Under the supervision of Dr. Adria LaViolette, Jack Stoetzel will conduct an archaeological investigation to reconstruct the relationship between Swahili people and coastal ecosystems between A.D. 600 and 1600. Swahili identity emerged along the coast of tropical East Africa during the first- millennium A.D. and is predicated on a cosmopolitan worldview that includes an openness to engage with external material cultures and ideologies. Physical evidence of the cosmopolitan worldview characteristic of Swahili identity includes the adoption of rice agriculture, integration into the Indian Ocean commercial system, and conversion to Islam. This project treats archaeological plant remains as indicators of past ecological ecosystems. Two types of plant residues will be considered in this research: (a) microscopic phytolith remains which are to be used to reconstruct species composition of botanical communities through time; and (b) visible charcoal remains which will be analyzed to identify cultural use and preference of particular plant species recovered in a range of archaeological contexts.

Understanding of Swahili influence on environmental change along tropical coastlines that will result from this project will insert East Africa into the burgeoning discussion of coastal resource management. The research will provide insight into the relationship between a Muslim society and the ecosystems it occupied. The project will help explain contemporary ecological conditions and create the opportunity to model effects of current and future social activity throughout the region. This research therefore has the potential to inform future environmental legislation mandates throughout coastal East Africa.

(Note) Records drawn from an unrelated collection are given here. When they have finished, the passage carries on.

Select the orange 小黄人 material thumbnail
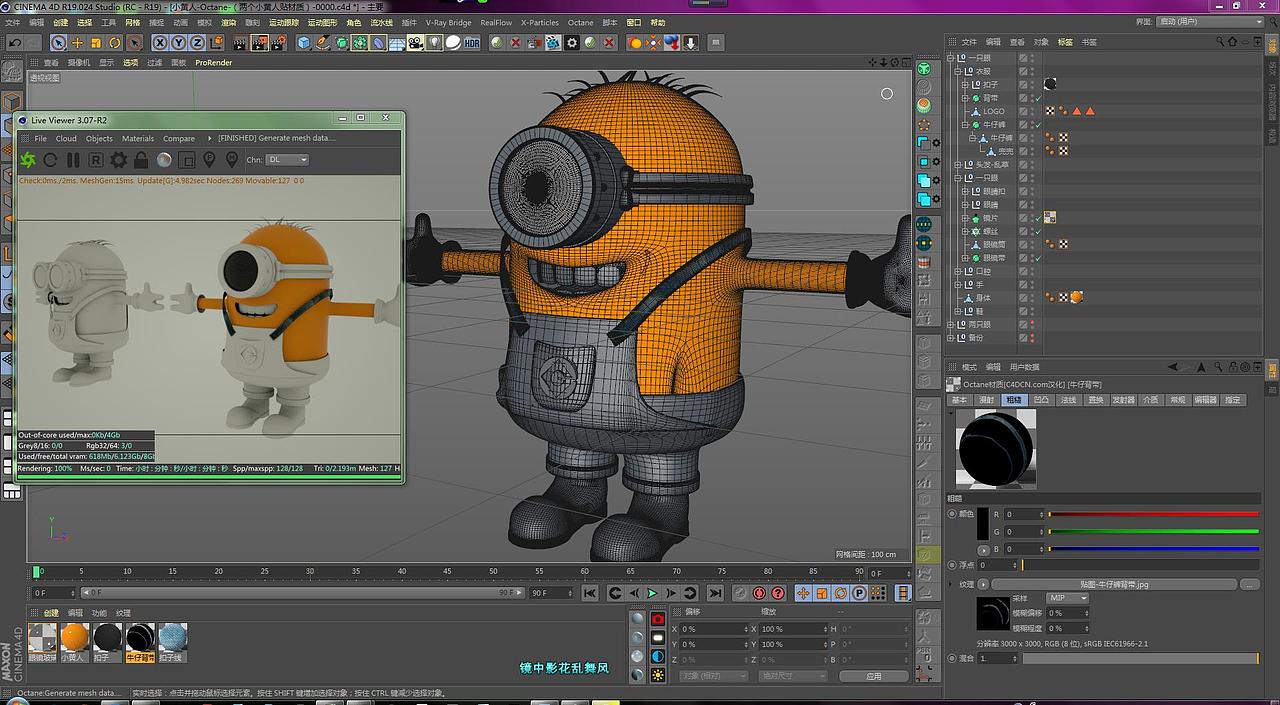This screenshot has height=705, width=1280. [74, 637]

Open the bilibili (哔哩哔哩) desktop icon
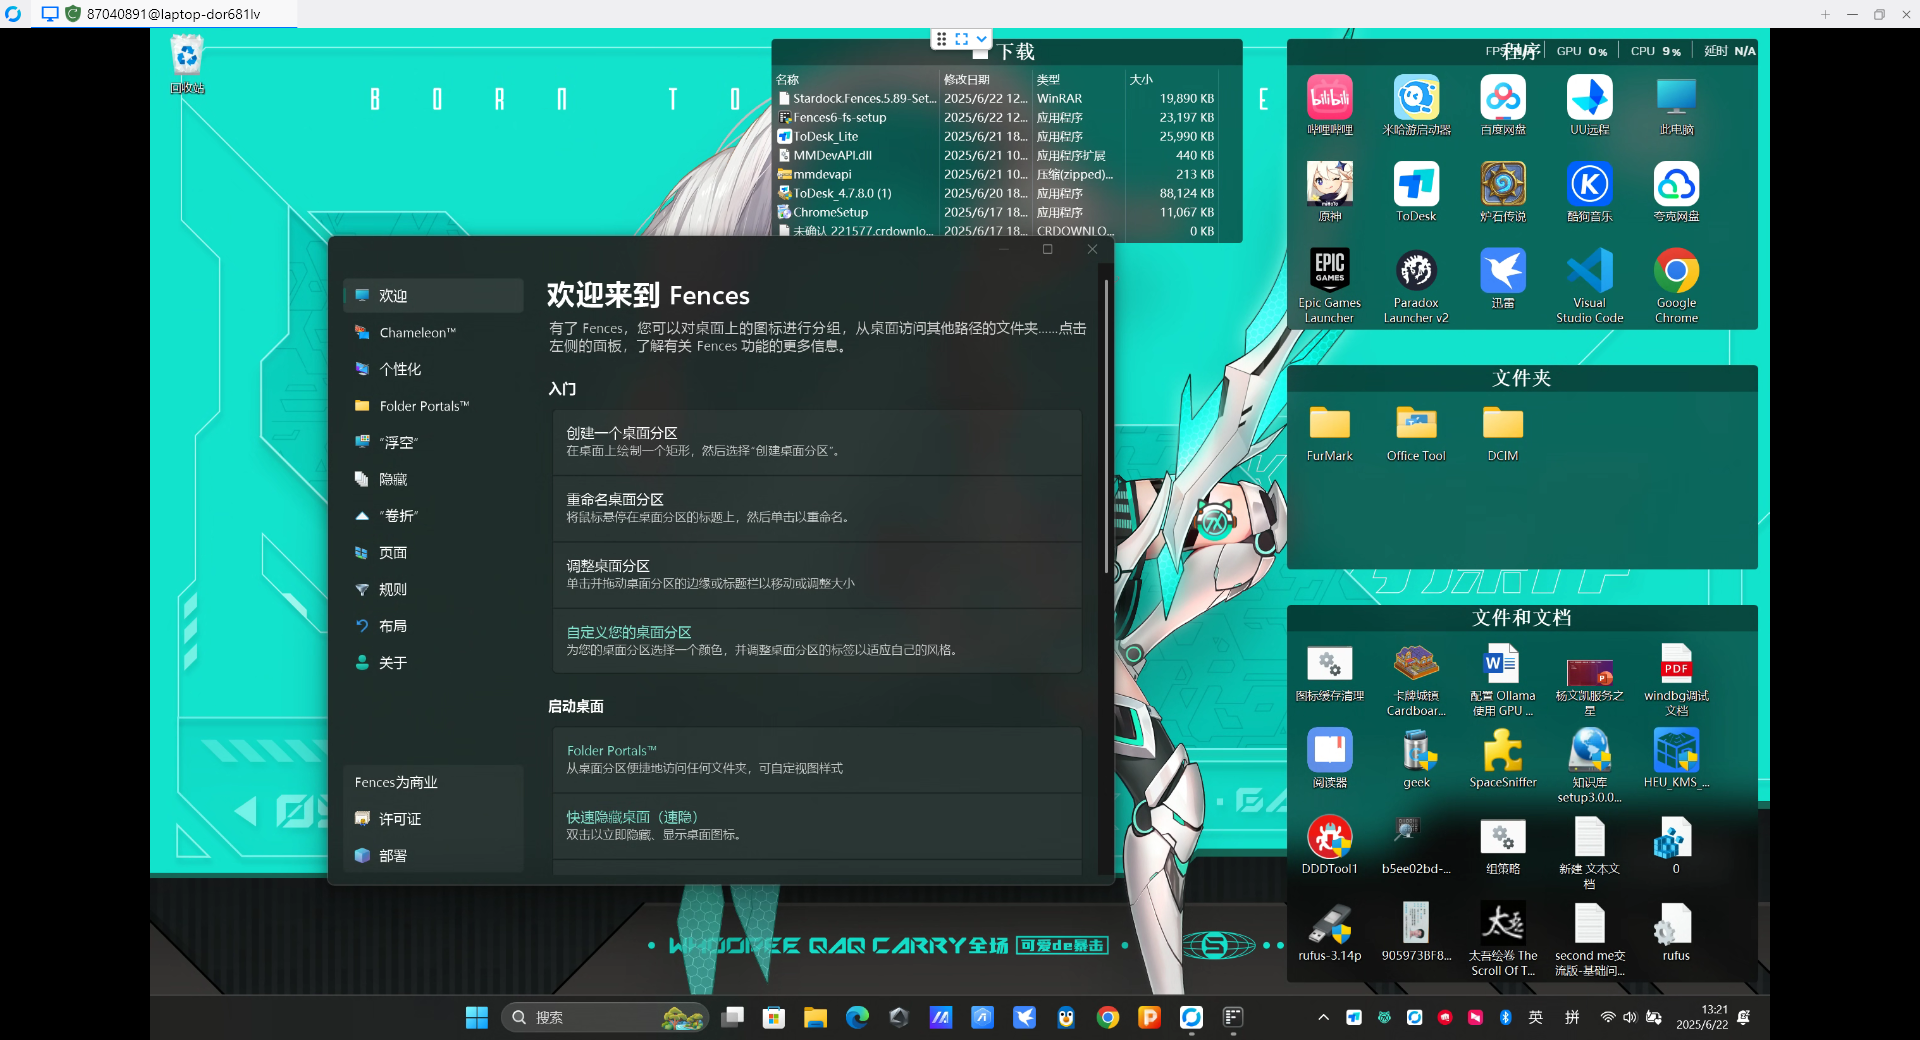pyautogui.click(x=1329, y=99)
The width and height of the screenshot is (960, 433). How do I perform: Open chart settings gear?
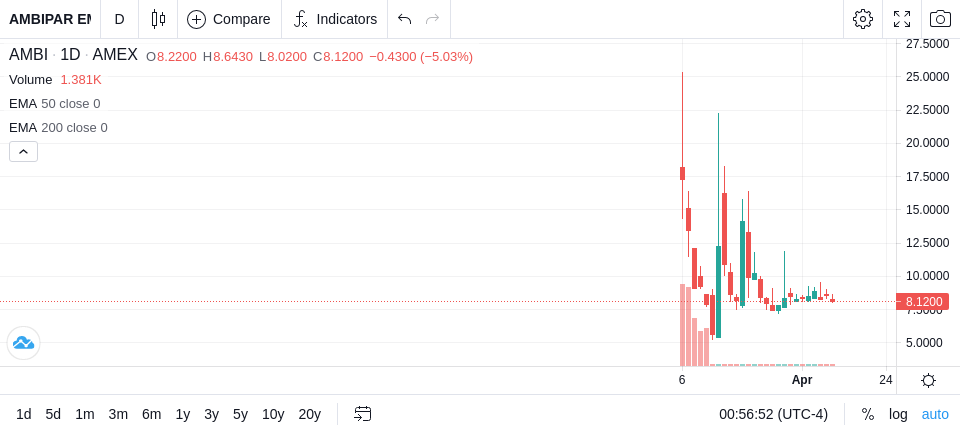pos(862,19)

Swahili archaeology has largely overlooked the potential that environmental archaeology can have in reconstructing past lifestyles across the region. When evoking environmental conditions, previous researchers situate Swahili within contemporary conditions or quote historic documents. By acknowledging that human actions influence environmental conditions, this research has the potential to situate Swahili actions within ecological contexts they experienced as well as track the effects such decisions had on plant communities through time. In order to achieve this result, the project combines theories from both household archaeology and environmental archaeology.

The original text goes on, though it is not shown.